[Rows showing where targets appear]
'''

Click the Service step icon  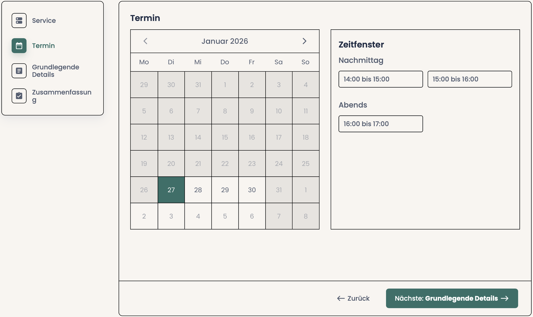(19, 21)
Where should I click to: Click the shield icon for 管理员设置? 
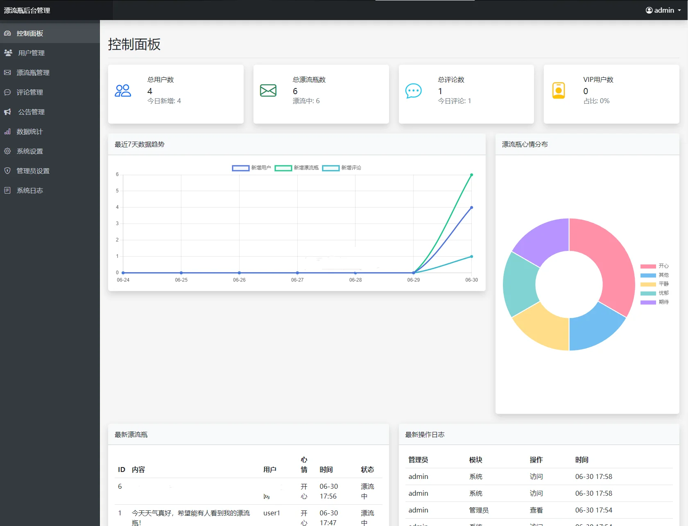(7, 171)
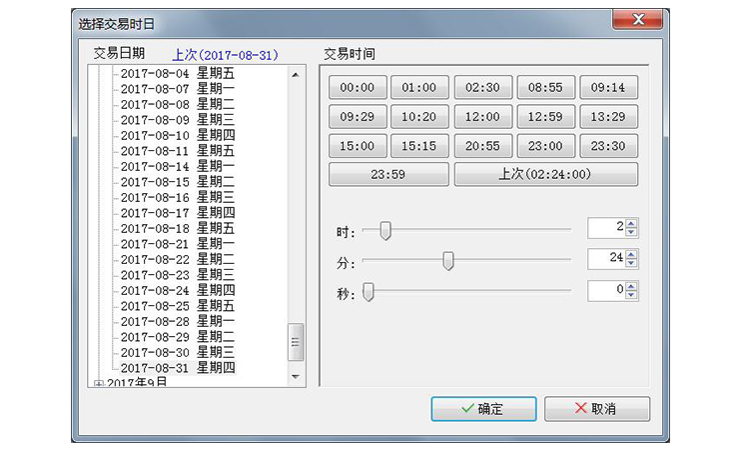Select the 上次(02:24:00) last time button
The height and width of the screenshot is (449, 744).
tap(545, 175)
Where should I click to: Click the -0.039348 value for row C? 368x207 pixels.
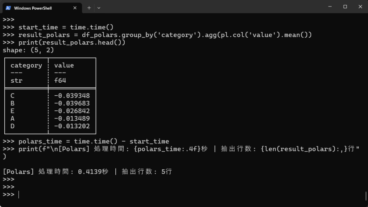(x=72, y=96)
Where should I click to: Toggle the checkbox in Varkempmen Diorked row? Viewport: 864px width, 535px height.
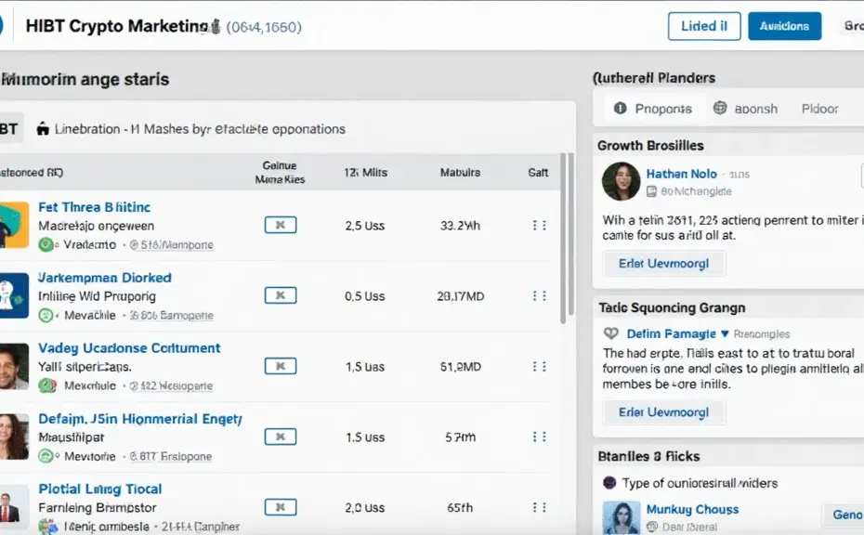pyautogui.click(x=280, y=295)
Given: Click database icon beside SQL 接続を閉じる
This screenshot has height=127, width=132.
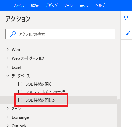Looking at the screenshot, I should 20,100.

'''

Put the lines from the one containing "Where should I click to: Toggle" through the end of the records into a numbered list, skipping blank lines and leaving out the pictures.

### Written answer
1. Where should I click to: Toggle the checkbox in Varkempmen Diorked row? Viewport: 864px width, 535px height.
2. pyautogui.click(x=280, y=295)
3. Given: Click database icon beside SQL 接続を閉じる
4. This screenshot has height=127, width=132.
5. Looking at the screenshot, I should 20,100.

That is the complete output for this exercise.